Building a clinical trial simulation from scratch typically balloons to 1,000+ lines of low-level code. Even with the tidyverse, the orchestration is entirely on you: you write the clock loop, you decide when analyses fire, you manage state across replicates, and handle result aggregation.

rxsim provides that orchestration layer out of the box. The same simulation fits in <100 lines of high-level, readable code where each section has a clear purpose: define trial scenario, populations, analysis rules, replicate, and run. This dramatically reduces the cognitive burden and makes it faster to: - prototype a new trial design - swap out an endpoint model - add/remove arms - add/remove looks or analyses - hand the code to a colleague

Is rxsim only useful for simple two-arm trials?

No. rxsim supports any number of arms, any endpoint type, and arbitrary analysis functions. The built-in examples cover continuous endpoints, correlated multi-endpoints, time-to-event endpoints, multi-arm dose-finding (Dunnett + MCP-Mod), subgroup analyses, and Bayesian Go/No-Go rules with historical borrowing. If your analysis can be written as an R function, rxsim can run it.

Can rxsim handle adaptive designs with interim analyses?

Yes. Trigger conditions fire whenever a boolean expression on the accumulating data is satisfied — at a calendar time, an enrollment fraction, or any custom condition. Multiple triggers can be registered on the same trial, allowing interim and final analyses to coexist naturally. Adaptive rules (e.g., stopping early, adjusting sample size) can be implemented inside analysis functions and propagated across the trial state.
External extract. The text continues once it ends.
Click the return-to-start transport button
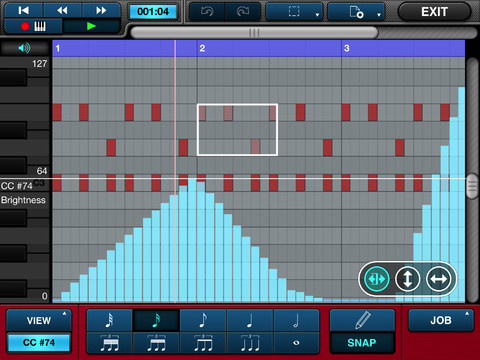The width and height of the screenshot is (480, 360). click(24, 10)
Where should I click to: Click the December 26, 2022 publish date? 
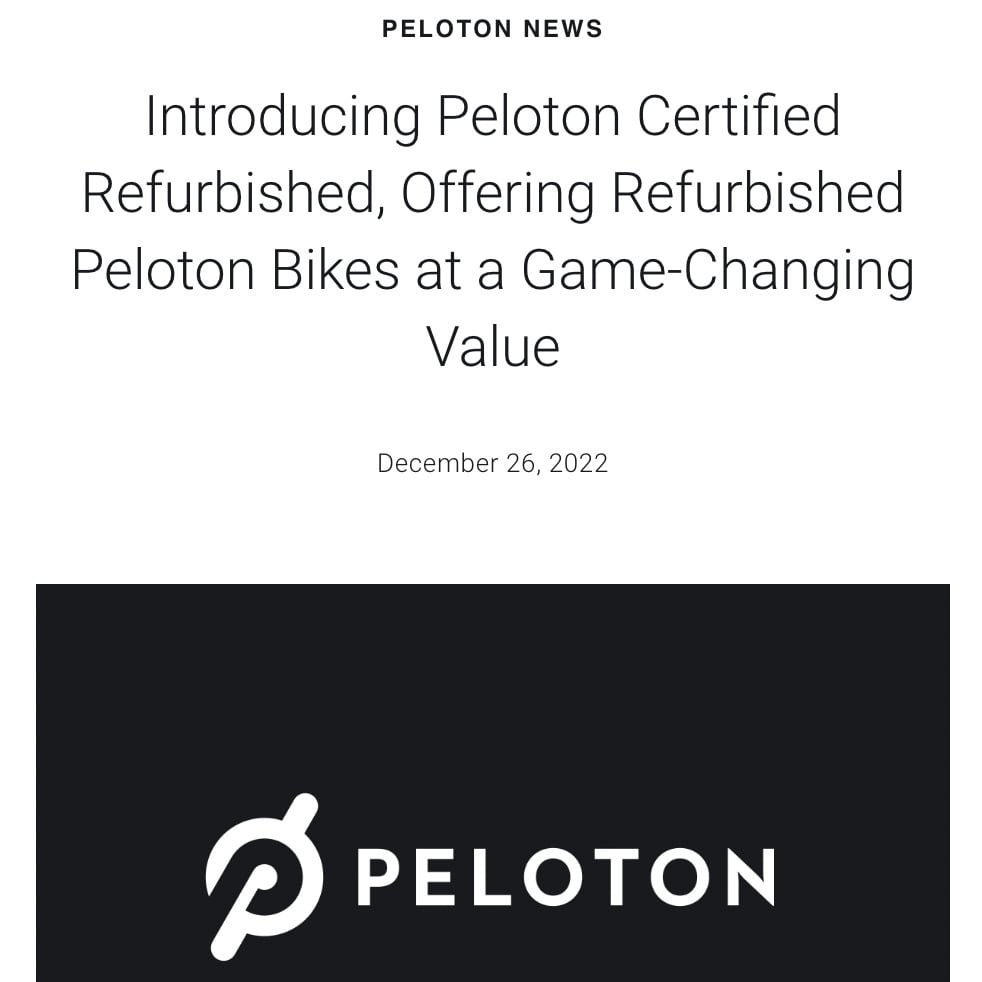click(492, 464)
See Core Concepts for a detailed explanation of the trigger system.

Is rxsim appropriate for regulatory submissions?

rxsim is designed for rapid trial design prototyping and operating characteristic evaluation — estimating power, type I error, and decision probabilities under a range of scenarios. It is not a validated submission package, yet. Simulation outputs it produces can feed into submission-supporting analyses when the user applies appropriate validation and documentation.

How do I scale to thousands of replicates efficiently?

replicate_trial(n = N) creates N fully independent Trial objects (each with its own population data and timer state). run_trials() then executes them sequentially. For very large N, parallelization is straightforward — replace run_trials() with any R parallel back-end:

# Example using parallel::mclapply (Unix/macOS)
parallel::mclapply(trials, function(tr) tr$run(), mc.cores = parallel::detectCores())

What is the difference between gen_plan() and gen_timepoints()?

Both functions produce an enrollment/dropout schedule that feeds into a Timer, but they model timing differently:

gen_plan() is stochastic: you supply a inter-event time probability distribution function (e.g., function(n) rexp(n, rate = 1)). Each replicate gets a different realization of the enrollment process, capturing natural variability in study timelines.
gen_timepoints() is deterministic piecewise-constant rate: you specify enrollment rates per time period (e.g., 5 patients/month for months 1–4, then 10/month). Every replicate follows the same fixed schedule.

See the Enrollment & Dropout Modeling vignette for a side-by-side comparison.